Using an ecological model of HPV vaccine uptake as the conceptual framework for this dissertation, influences on HPV vaccine uptake at different levels are examined, from national and state public policies to influences at the health care organization level. Subsequently, a strategy for utilizing those influences to increase HPV vaccine uptake at an organization level is tested.
First, a history of HPV vaccine policy is reviewed demonstrating that federal and state public policies were restricted in asserting responsibility for vaccinating the population, leaving health care organizations to fill the vacuum. The federal government limited its HPV vaccine policy involvement to approving the HPV vaccines through the FDA, recommending evidence-based universal vaccination for all females through the ACIP, and providing some vaccine funding to states for specific subgroups of the population through the Vaccines for Children program. State policy requirements focused on vaccine inclusion in school entry requirements, historically one of the most effective means of increasing vaccination rates at the population level, but only Virginia and Washington, DC have passed this legislation, as states argued in favor of parental rights over public health.
Second, the literature review evaluates which factors, modifiable at the patient encounter in health care organizations, influence HPV vaccine uptake. The findings include the stronger influences of cost and insurance coverage and provider recommendation, as well as other influences including vaccination opportunity, HPV and HPV vaccine knowledge, vaccine safety concerns and HPV risk.
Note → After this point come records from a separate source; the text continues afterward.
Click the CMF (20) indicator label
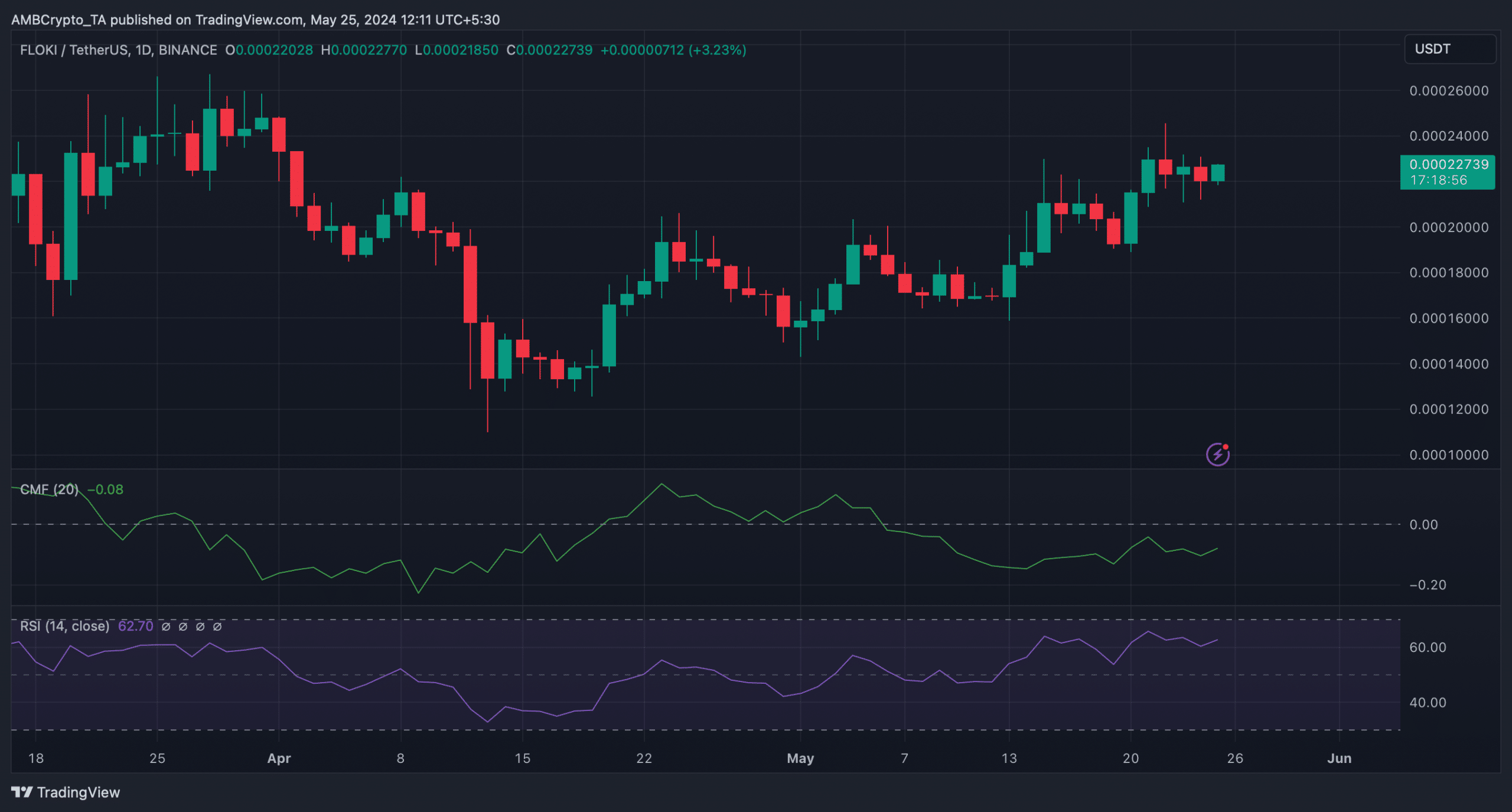Image resolution: width=1512 pixels, height=812 pixels. [x=49, y=490]
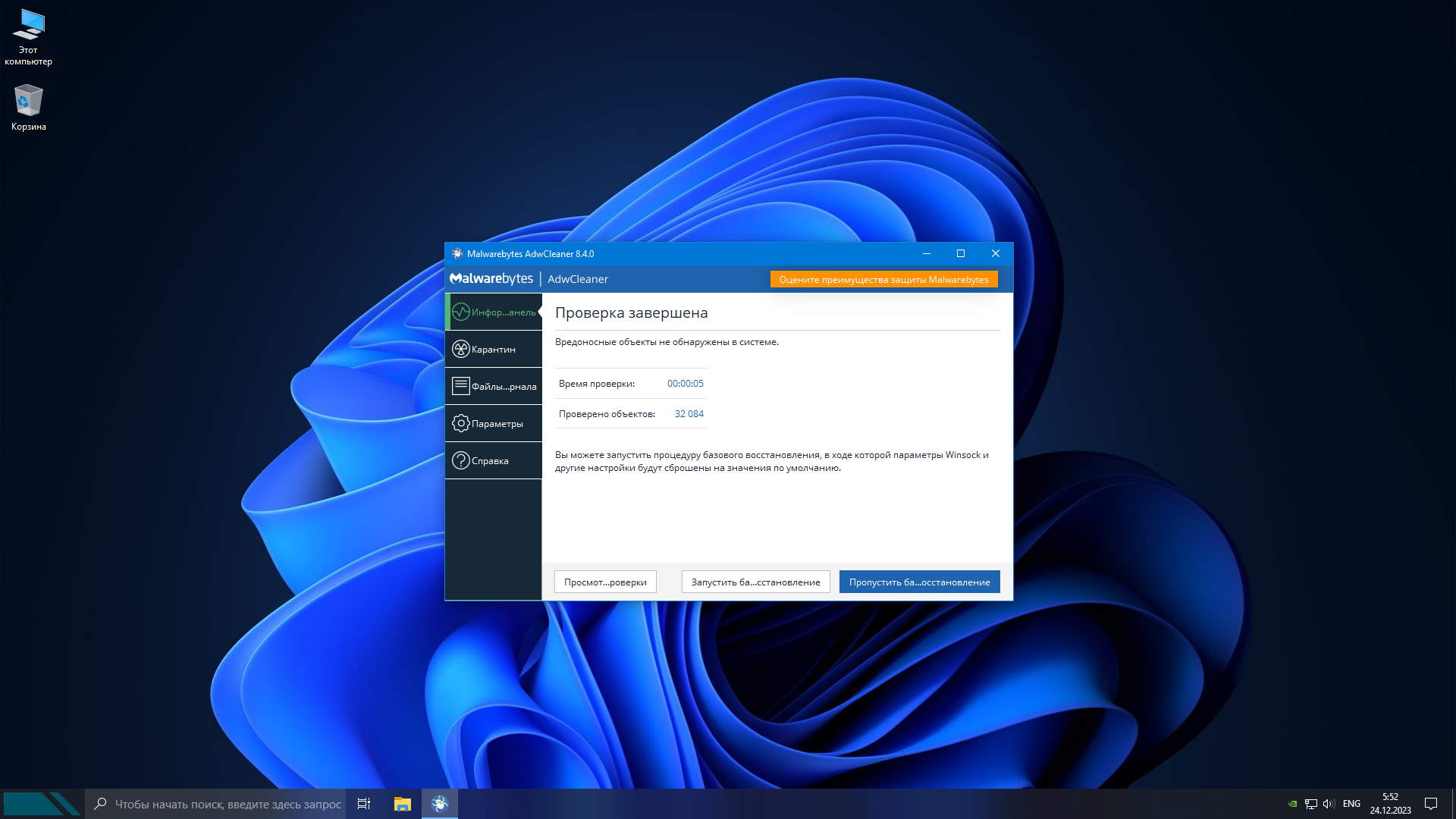The width and height of the screenshot is (1456, 819).
Task: Click the Просмот...роверки view scan button
Action: [605, 582]
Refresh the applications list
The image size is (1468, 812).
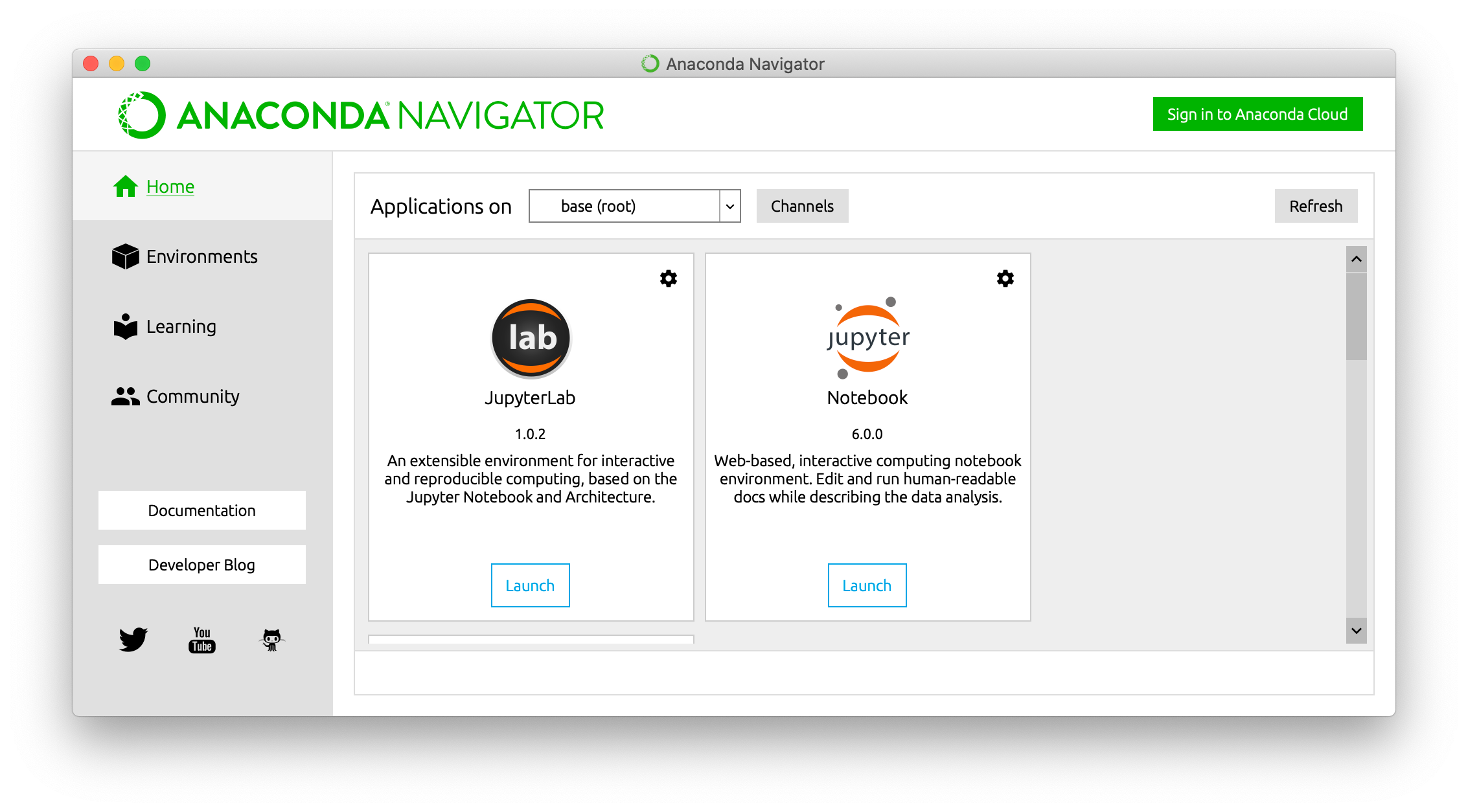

Third, three possible strategies, aimed at eliminating cost to increase HPV vaccine uptake at the organization level, are tested. The strategies include vaccinating everyone, vaccinating no one, or targeting HPV vaccination to those at highest risk. Using decision tree analysis, very little difference in cost was calculated among the three strategies, although the least expensive strategy was to vaccinate no one, and the strategy with the best clinical outcomes was for the organization to vaccinate everyone.
Finally, a synthesis of the dissertation findings is provided, applying the research to practice, discussing the strengths and weaknesses of the research, and exploring directions for future research.